Neighbours and relatives of victims of a bus crash in Switzerland react after observing a minute of silence in front of the Stekske school in Lommel (Reuters)
Neighbours and relatives of victims of a bus crash in Switzerland react after observing a minute of silence in front of the Stekske school in Lommel (Reuters)

Belgium held a minute's silence at 11:am on Friday to commemorate the deaths of 22 children and six adults who died in a coach crash in Switzerland.

The country of 11 million people came to a standstill for the minute's silence at 11:am, with church bells ringing out at St Jospeh's Catholic church, next to the Stekske school in Lommel, which lost 15 children and two teachers in the crash.

Flags were flown at half-mast during the silence and drivers of cars and public transport switched off their engines as a mark of respect.
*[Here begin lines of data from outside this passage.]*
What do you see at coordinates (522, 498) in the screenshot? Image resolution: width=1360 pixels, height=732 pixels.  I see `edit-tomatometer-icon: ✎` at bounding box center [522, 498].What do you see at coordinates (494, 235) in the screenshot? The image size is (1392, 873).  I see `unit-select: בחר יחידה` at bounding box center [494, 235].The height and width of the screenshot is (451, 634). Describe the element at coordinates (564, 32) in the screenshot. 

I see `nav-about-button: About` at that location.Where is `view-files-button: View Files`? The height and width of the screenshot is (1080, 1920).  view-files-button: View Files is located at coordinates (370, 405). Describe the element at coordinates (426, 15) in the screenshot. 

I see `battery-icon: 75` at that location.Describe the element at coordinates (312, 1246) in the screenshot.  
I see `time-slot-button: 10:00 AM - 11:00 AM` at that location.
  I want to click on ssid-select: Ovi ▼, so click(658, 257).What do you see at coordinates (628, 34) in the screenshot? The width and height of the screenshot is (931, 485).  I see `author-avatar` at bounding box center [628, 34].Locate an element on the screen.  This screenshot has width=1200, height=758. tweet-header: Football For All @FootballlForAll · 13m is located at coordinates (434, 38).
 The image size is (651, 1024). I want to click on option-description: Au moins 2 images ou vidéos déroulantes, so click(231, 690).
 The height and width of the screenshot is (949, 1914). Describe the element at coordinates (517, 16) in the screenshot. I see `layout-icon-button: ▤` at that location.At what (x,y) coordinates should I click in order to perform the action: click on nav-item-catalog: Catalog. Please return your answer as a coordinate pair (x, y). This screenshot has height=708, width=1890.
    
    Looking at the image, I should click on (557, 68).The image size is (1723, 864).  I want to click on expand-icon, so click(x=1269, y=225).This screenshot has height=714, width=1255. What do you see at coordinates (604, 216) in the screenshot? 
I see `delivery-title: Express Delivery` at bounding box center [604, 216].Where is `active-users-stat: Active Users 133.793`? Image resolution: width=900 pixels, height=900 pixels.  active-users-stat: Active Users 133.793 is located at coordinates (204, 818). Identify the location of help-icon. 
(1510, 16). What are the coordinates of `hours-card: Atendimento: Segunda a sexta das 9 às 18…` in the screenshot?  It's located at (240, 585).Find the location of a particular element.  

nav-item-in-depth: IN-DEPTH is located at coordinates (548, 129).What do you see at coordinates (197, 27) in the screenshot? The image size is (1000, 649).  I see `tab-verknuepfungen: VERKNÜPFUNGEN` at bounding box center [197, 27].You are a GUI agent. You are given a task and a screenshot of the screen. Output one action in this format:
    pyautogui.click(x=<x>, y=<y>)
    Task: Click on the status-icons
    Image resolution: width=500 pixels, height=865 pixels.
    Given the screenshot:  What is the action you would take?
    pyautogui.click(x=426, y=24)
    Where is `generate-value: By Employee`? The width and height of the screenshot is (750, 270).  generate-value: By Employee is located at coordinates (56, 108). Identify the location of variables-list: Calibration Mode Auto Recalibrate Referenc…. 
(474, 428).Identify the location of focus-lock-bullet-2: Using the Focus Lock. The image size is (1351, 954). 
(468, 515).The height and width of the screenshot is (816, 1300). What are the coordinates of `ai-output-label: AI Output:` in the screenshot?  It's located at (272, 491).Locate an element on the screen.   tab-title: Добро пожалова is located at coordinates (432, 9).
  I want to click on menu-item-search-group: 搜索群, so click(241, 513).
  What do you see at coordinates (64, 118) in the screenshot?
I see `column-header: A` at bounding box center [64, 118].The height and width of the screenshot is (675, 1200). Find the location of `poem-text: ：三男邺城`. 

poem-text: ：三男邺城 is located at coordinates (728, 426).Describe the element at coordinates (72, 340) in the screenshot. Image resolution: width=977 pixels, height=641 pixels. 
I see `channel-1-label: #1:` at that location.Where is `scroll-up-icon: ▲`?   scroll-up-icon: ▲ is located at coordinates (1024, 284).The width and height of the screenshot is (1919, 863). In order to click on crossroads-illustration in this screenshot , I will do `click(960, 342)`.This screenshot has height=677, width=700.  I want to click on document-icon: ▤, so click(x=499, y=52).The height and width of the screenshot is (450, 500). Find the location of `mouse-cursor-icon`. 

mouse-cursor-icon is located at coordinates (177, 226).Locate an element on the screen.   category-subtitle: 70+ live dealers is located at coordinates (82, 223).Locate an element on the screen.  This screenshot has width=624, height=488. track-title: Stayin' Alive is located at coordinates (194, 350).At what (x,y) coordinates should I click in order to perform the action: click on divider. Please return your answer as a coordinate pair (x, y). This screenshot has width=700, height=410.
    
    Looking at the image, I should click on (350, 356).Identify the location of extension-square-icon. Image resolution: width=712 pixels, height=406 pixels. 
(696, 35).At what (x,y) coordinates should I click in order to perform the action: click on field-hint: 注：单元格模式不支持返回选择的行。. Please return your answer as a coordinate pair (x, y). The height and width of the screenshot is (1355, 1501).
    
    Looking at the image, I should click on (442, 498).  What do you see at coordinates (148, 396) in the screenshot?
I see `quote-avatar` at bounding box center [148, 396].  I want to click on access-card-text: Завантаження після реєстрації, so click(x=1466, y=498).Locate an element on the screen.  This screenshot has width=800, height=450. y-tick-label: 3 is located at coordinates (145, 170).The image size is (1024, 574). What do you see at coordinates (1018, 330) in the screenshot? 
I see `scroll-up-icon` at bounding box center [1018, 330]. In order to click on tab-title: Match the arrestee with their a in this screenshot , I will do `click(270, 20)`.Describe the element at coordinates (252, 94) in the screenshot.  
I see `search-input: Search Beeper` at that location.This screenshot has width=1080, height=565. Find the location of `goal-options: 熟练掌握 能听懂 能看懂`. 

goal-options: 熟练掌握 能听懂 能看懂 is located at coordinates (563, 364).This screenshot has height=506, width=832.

At the end of the minute's silence, mourning bells rang out for a full five minutes.

Two planes carrying the bodies of those killed in the crash landed at Melsbroek military airport in Belgium in the morning preceding the silence.

The tourist bus carrying 52 people crashed into a wall inside a tunnel on the way back from a skiing trip the children attended.

Twenty-two of the dead were from Belgian nationals while the other six more were from the Netherlands. One of the victims, Sebastian Bowles, 11, has dual British-Belgian nationality and had been a pupil at St Lambertus School in Heverlee in Belgium.

All of the adults on board the coach were killed in the crash.

Eight children who survived the accident were flown back to Belgium in a military aircraft, where their loved one awaited them at Melsbroek military airport near Brussels.

Three children who were injured after the crash remain in in critical condition, a Swiss hospital spokeswoman said.

Authorities have refused to comment on suggestions the driver of the coach may have been changing a DVD player at the time of the crash.

An autopsy of both the driver's Paul van de Velde, 52, and Geert Michiels, 35, found that neither of them had been drunk or ill at the time of the crash.

A memorial service was held in Lommel on Thursday evening with 2,500 people in attendance, police told the AFP.